Die Preisstabilität hat sich positiv auf die wirtschaftliche Situation der Verkehrsunternehmen ausgewirkt und – trotz verschlechtertem S-Bahn-Angebot – zu einer Erhöhung der Fahrgast- und Abonnentenzahlen geführt. So konnte die BVG die Zahl der Zeitkartenabonnenten von 214.000 (2008) über 255.000 (2009) auf 282.000 (2010) steigern. Die Fahrgeldeinnahmen insgesamt stiegen von 492 Mio Euro (2008) über 507 Mio Euro (2009) auf voraussichtlich 523 Mio Euro im Jahr 2010. Angesichts dieser Erfolgsbilanz ist es unbegreiflich, dass nun wieder riskiert wird, durch nicht vermittelbare Preissteigerungen Fahrgäste, insbesondere Stammkunden, zu verlieren.
In diesem Zusammenhang erinnert der Berliner Fahrgastverband IGEB zum wiederholten Mal an eine Äußerung von Berlins Verkehrssenatorin Ingeborg Junge-Reyer: „Wir haben uns heute in offener Atmosphäre mit dem VBB, der S-Bahn, DB-Regio und der BVG über die Tarifstruktur des ÖPNV in Berlin und Brandenburg ausgetauscht. Unter den Teilnehmern konnte Einigkeit erzielt werden, dass wir in Berlin und Brandenburg eine Tarifstruktur benötigen, mit der es gelingt, mehr Fahrgäste für den ÖPNV zu gewinnen und stabile Kundenbeziehungen aufzubauen.
Die derzeitige Tarifstruktur wird in den nächsten Monaten von den Verkehrsbetrieben, den beiden Bundesländern und dem VBB überarbeitet“, erklärte Berlins Senatorin für Stadtentwicklung Ingeborg Junge-Reyer am 9. Oktober 2006. Und weiter: „Eine nachvollziehbare transparente Tarifstruktur, die bis zum Jahr 2010 angelegt sein sollte, muss durch Verlässlichkeit und Verbindlichkeit den Kunden gegenüber dauerhaft Fahrgastverluste verhindern.“
Seit 2006 kam es weder zur versprochenen Überarbeitung der Tarifstruktur, noch konnte sich die Senatorin mit ihrer in den letzten Jahren wiederholt vorgetragenen berechtigten Forderung durchsetzen, dass der Einzelfahrausweis in Berlin innerhalb der zweistündigen Geltungsdauer wieder wie früher beliebige Fahrten, also auch Hin- und Rückfahrt, ermöglicht.
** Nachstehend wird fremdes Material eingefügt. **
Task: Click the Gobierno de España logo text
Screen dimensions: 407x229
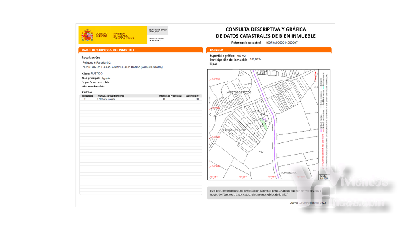Action: [x=101, y=35]
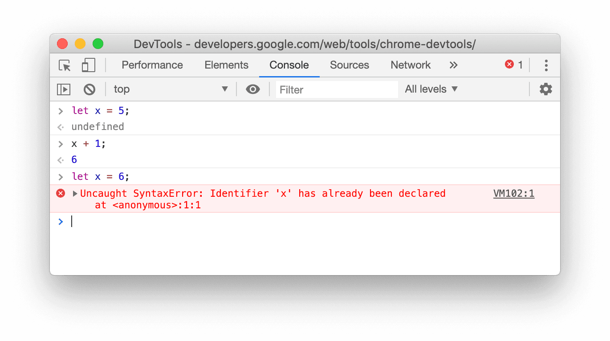The width and height of the screenshot is (610, 341).
Task: Open DevTools settings gear
Action: click(546, 89)
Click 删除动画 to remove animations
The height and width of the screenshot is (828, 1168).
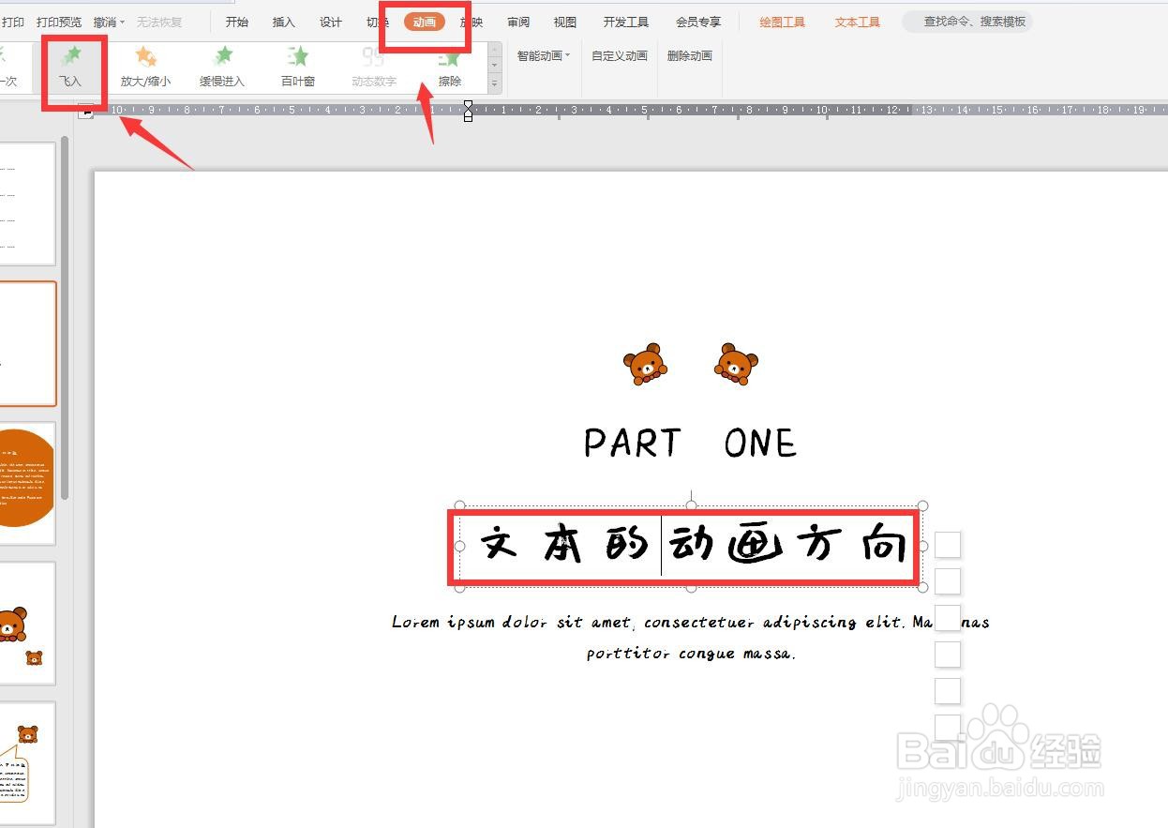pyautogui.click(x=689, y=55)
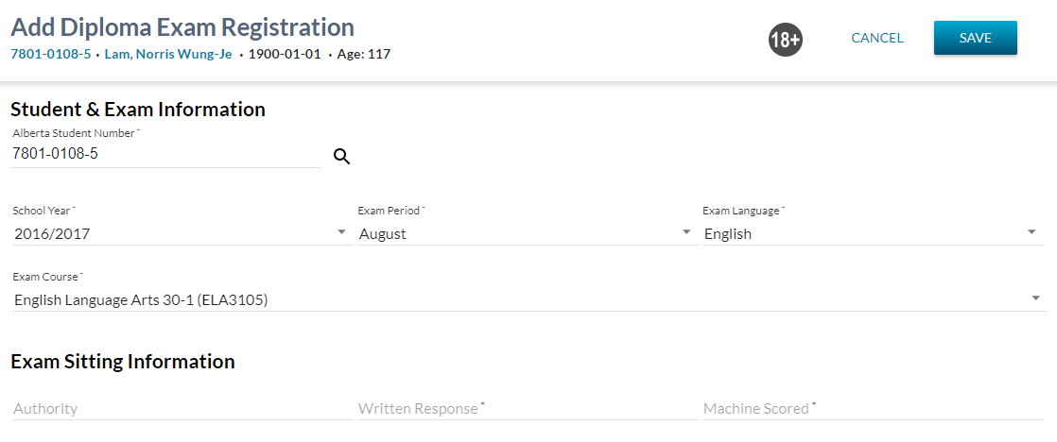Click the magnifying glass search icon
This screenshot has height=442, width=1057.
click(341, 157)
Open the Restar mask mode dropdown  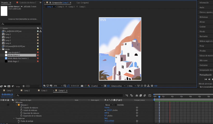(109, 105)
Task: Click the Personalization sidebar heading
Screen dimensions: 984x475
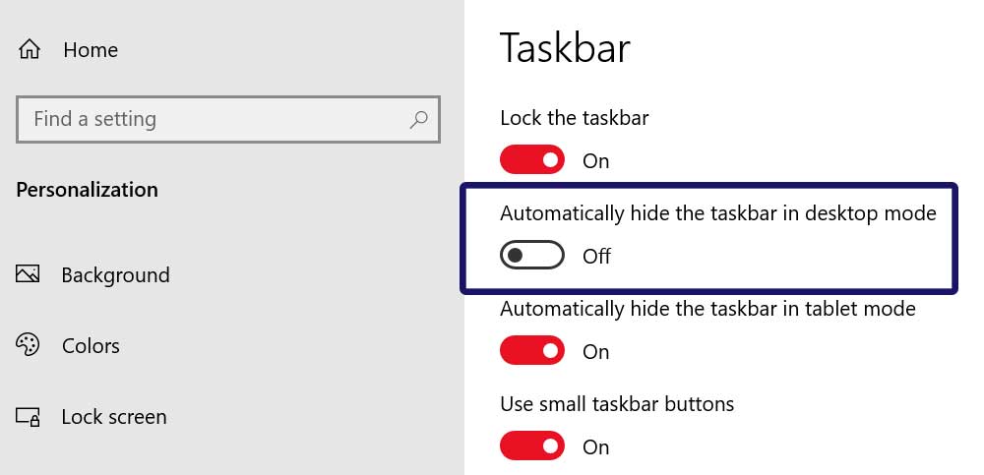Action: coord(88,190)
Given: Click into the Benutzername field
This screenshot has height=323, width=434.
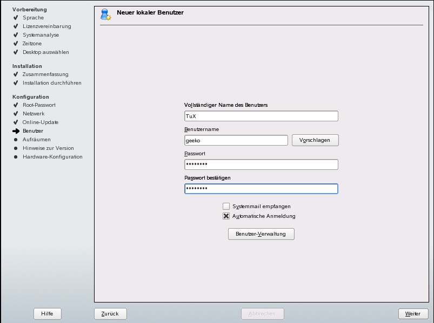Looking at the screenshot, I should click(x=236, y=140).
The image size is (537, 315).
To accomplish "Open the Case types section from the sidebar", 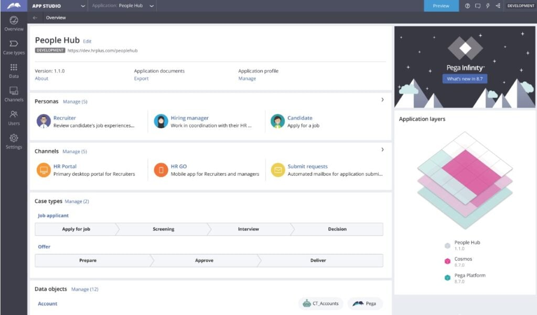I will (x=14, y=47).
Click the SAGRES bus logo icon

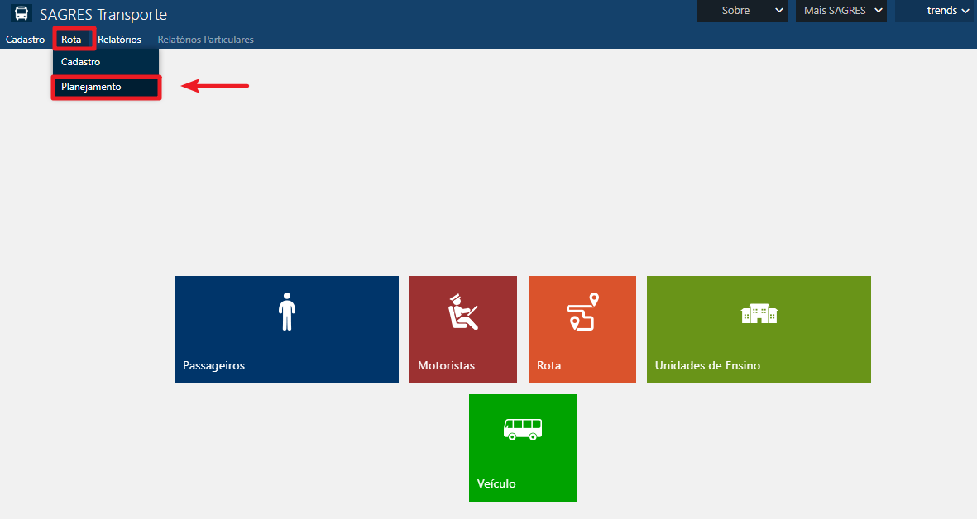click(22, 14)
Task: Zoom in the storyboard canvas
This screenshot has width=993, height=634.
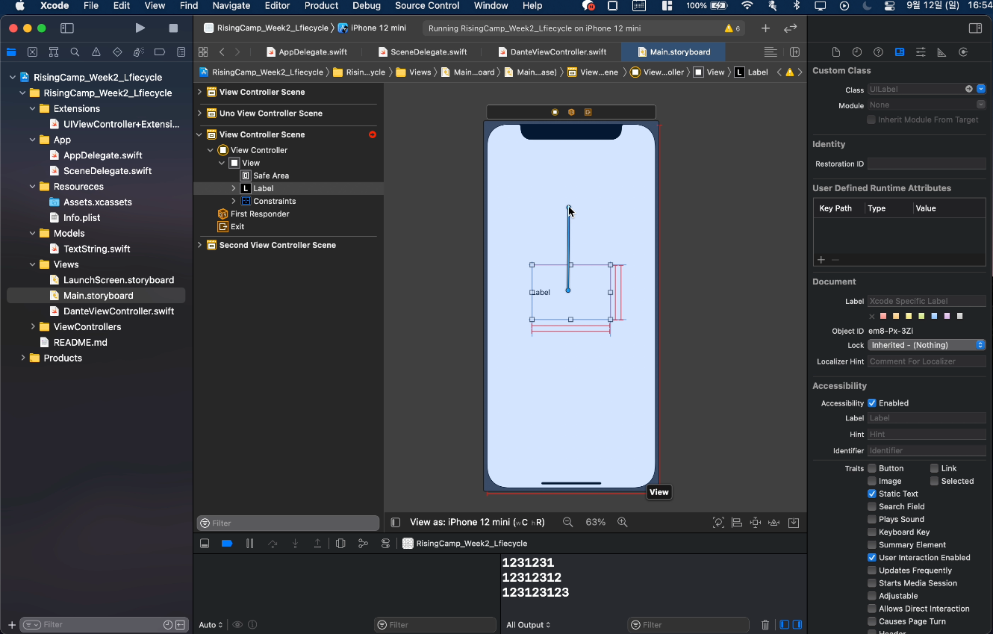Action: click(623, 523)
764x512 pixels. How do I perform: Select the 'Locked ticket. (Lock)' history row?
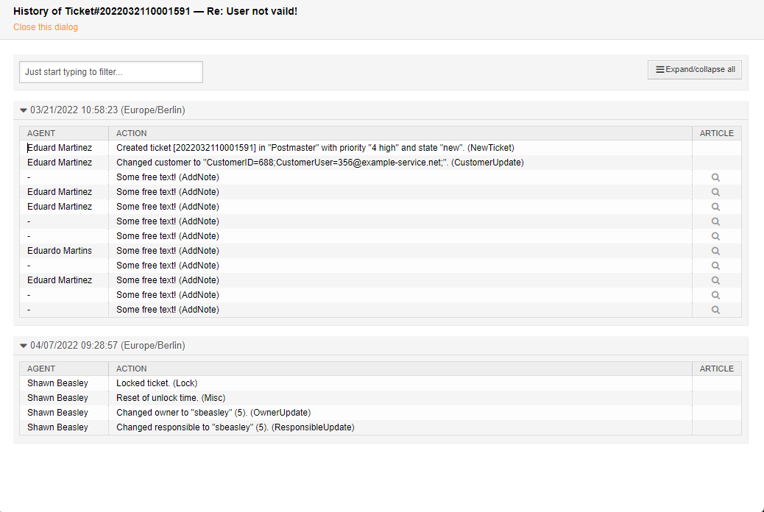click(x=157, y=383)
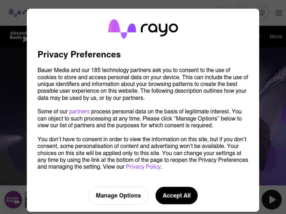The height and width of the screenshot is (214, 286).
Task: Click the dimmed hero image behind the dialog
Action: coord(13,114)
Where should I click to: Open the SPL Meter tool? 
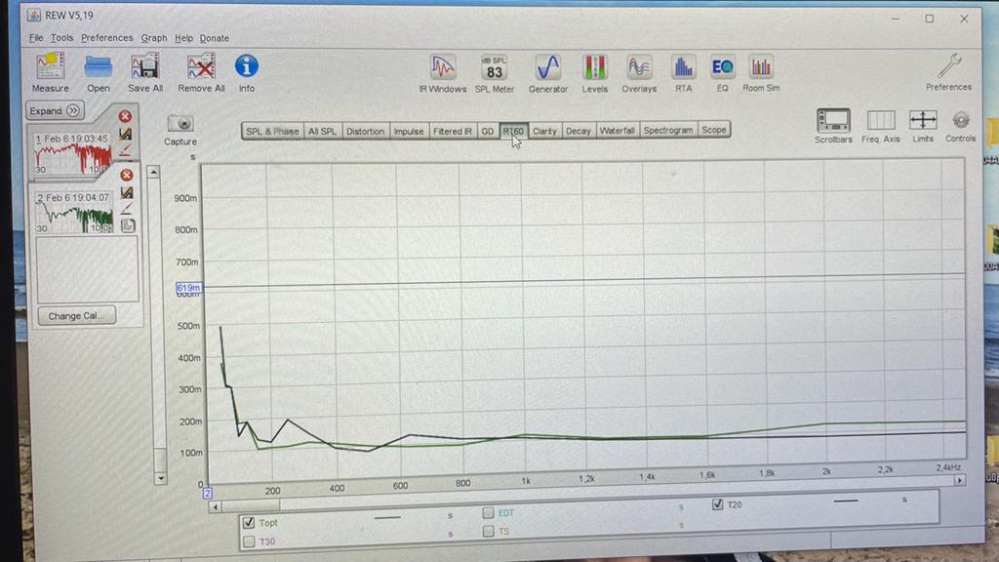(x=495, y=69)
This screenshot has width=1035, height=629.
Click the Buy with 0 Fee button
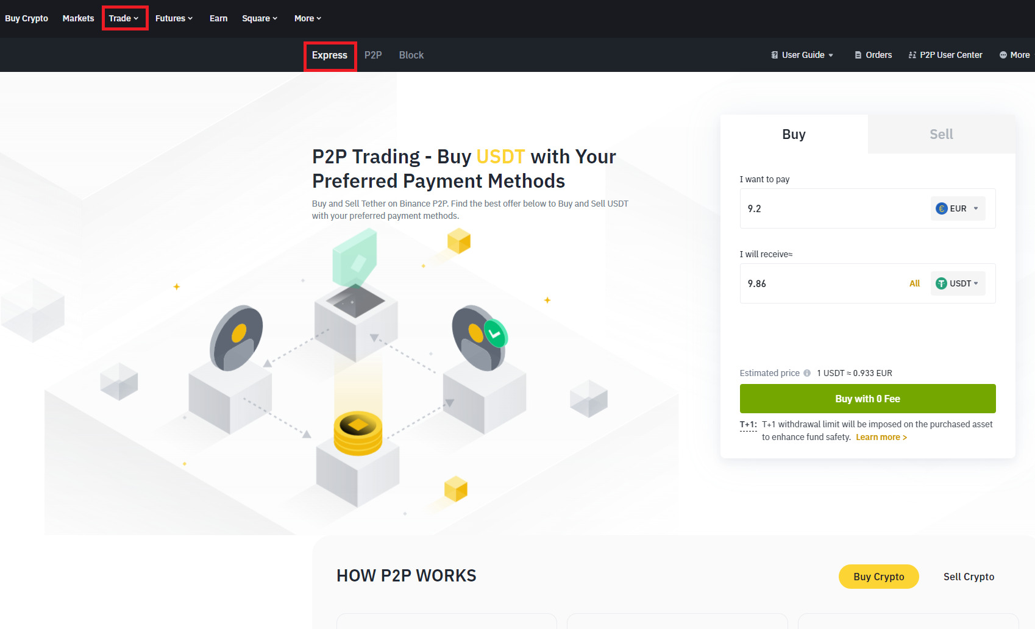(868, 399)
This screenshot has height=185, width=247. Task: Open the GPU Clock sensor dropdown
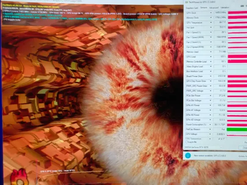point(211,13)
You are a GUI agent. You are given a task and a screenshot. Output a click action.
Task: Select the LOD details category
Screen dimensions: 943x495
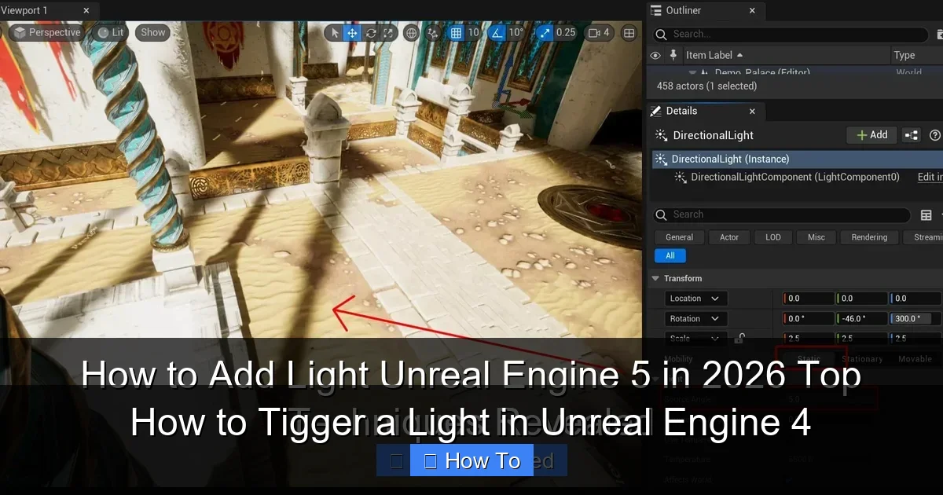772,237
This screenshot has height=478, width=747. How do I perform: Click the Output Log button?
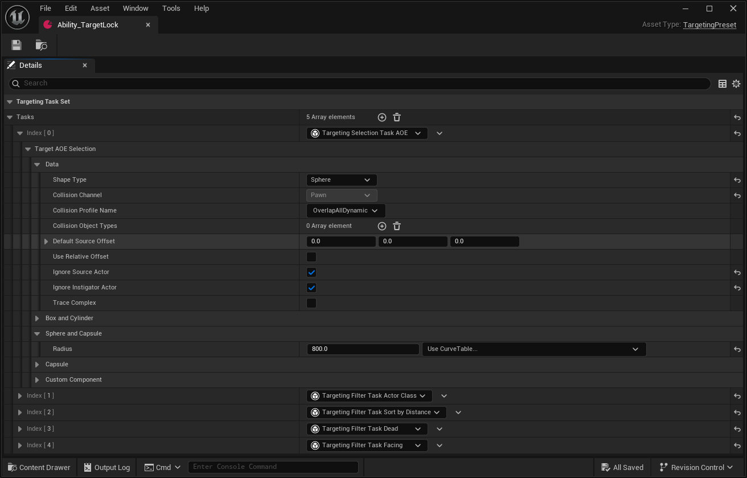click(106, 467)
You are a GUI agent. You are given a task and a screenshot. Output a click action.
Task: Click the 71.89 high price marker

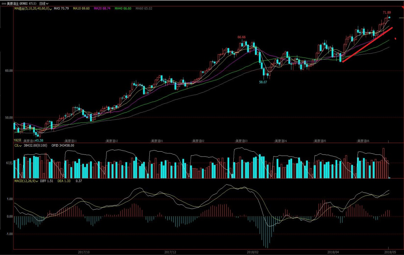coord(387,13)
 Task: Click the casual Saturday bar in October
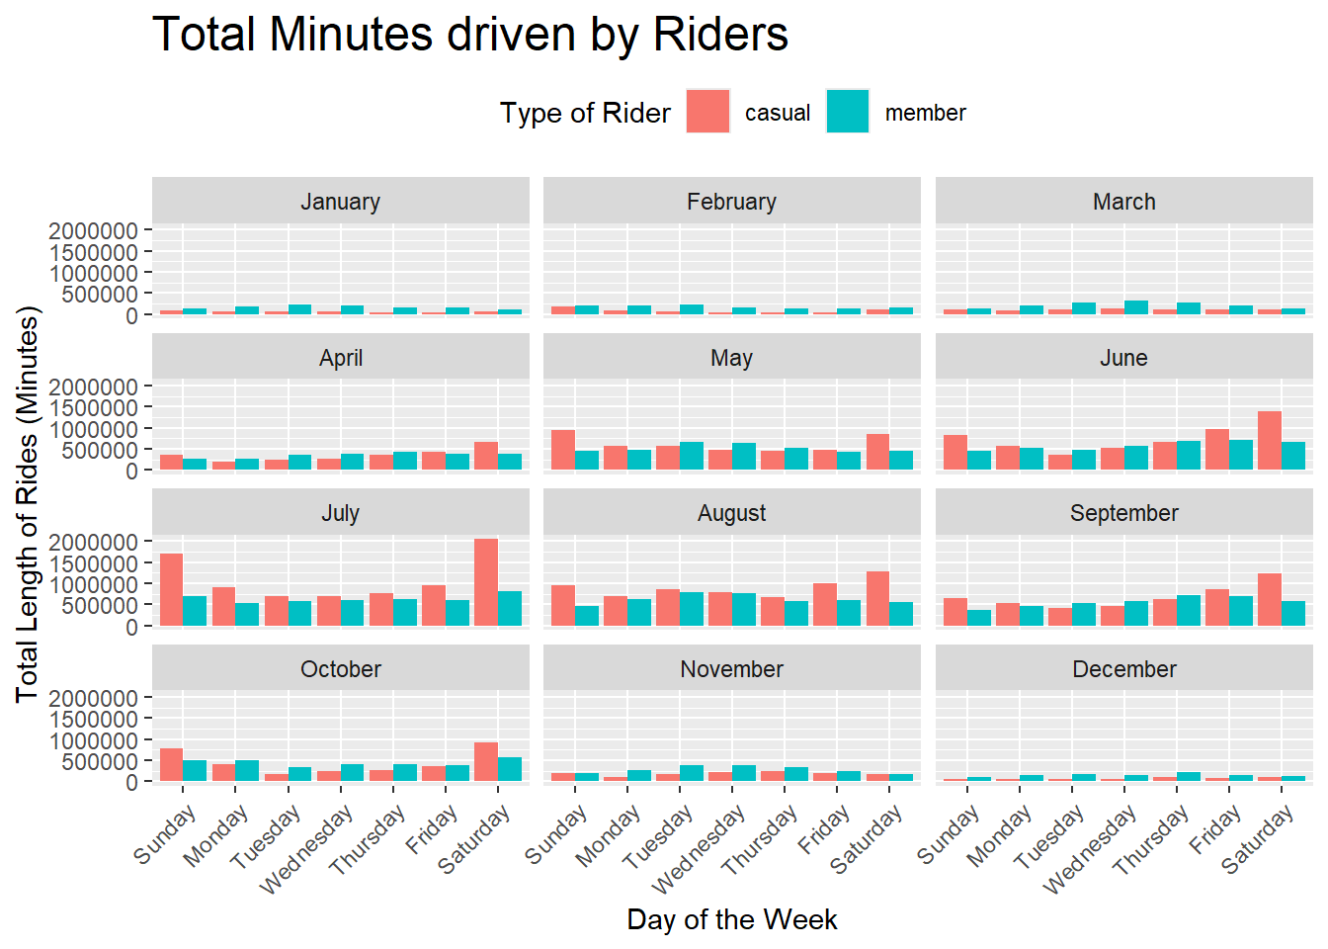click(486, 761)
Verstärkt wird die Verärgerung der Fahrgäste über die Politiker, weil diese immer wieder behaupten, dass die Tarife in Berlin besonders günstig seien. Das trifft jedoch nur auf einzelne Tarife wie bei den Zeitkarten für Schüler und Senioren zu. Die Vergleichstabelle ( http://www.igeb.org/pressedienst/files/igebpresse_20101229.pdf ) mit anderen Großstädten zeigt, dass Berlin bei vielen Tarifen an der Preisspitze steht ? insbesondere bei den Monatskarten.
Jede Analyse kann eigentlich nur zu dem Schluss kommen, dass die Tariferhöhung zum 1. Januar 2011 in jeder Hinsicht falsch und nicht vermittelbar ist. Da angesichts des monatelangen Vorlaufs und der technischen Rahmenbedingungen eine Aussetzung leider unrealistisch ist, fordert der Berliner Fahrgastverband IGEB umso nachdrücklicher:
1. Zusage einer erneuten umfassenden Entschuldigungsregelung für das Sommerhalbjahr 2011, an der sich neben der S-Bahn dieses Mal auch die BVG finanziell beteiligen muss
2. Keine weitere Tariferhöhung 2011 und 2012
3. Strukturelle Verbesserungen im VBB-Tarif, insbesondere zugunsten der Stammkunden (Käufer von Monats- und Jahreskarten) (Pressemeldung Berliner Fahrgastverband IGEB e.V., 30.12.10).